## PROBLEM TO SOLVE
After locating the line with "Choose Copy Link to Highlight" in the data that follows, return it and every later line exactly, up to and including the line with "Remove Almond Crusted Salmon with X icon".

## RECORDED DATA

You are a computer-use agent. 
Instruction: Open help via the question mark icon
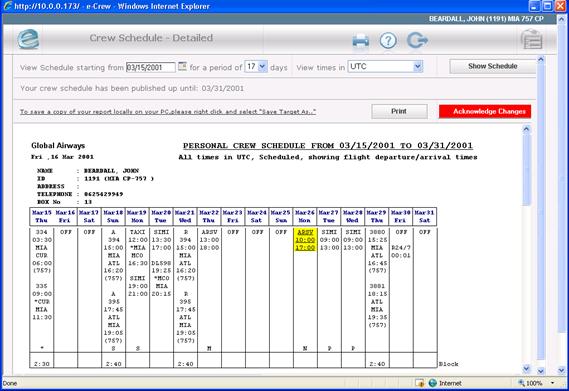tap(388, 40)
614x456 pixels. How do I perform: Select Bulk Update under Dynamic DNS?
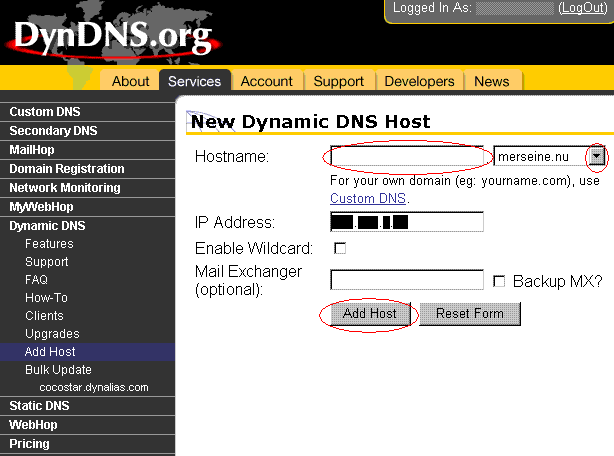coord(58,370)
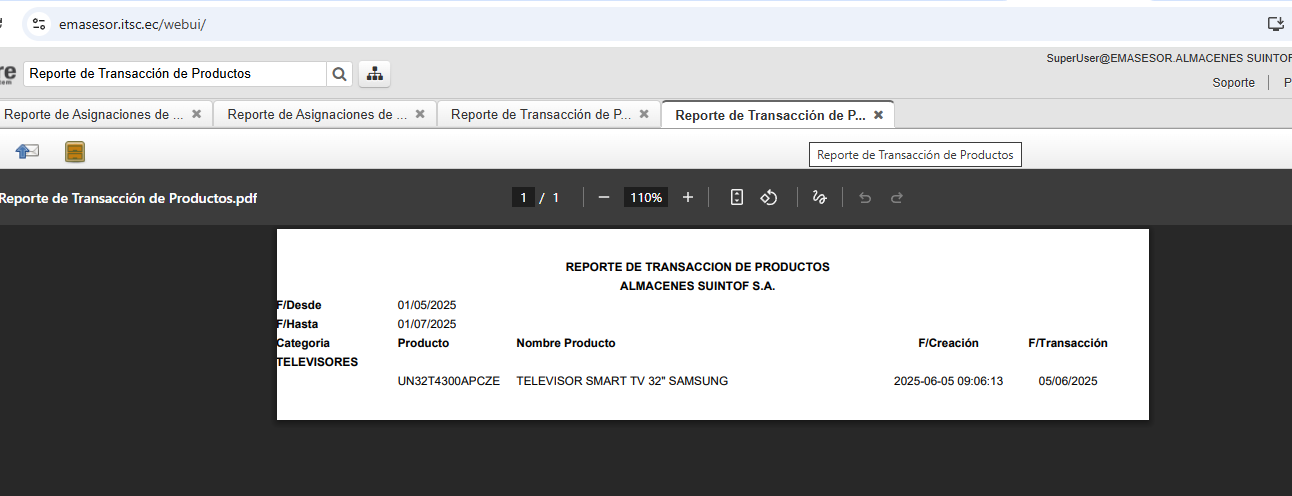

--

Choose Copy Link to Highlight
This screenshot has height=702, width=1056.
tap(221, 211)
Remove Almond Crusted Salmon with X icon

## RESPONSE FOR THIS EXERCISE
Choose Copy Link to Highlight
This screenshot has height=702, width=1056.
tap(221, 211)
Remove Almond Crusted Salmon with X icon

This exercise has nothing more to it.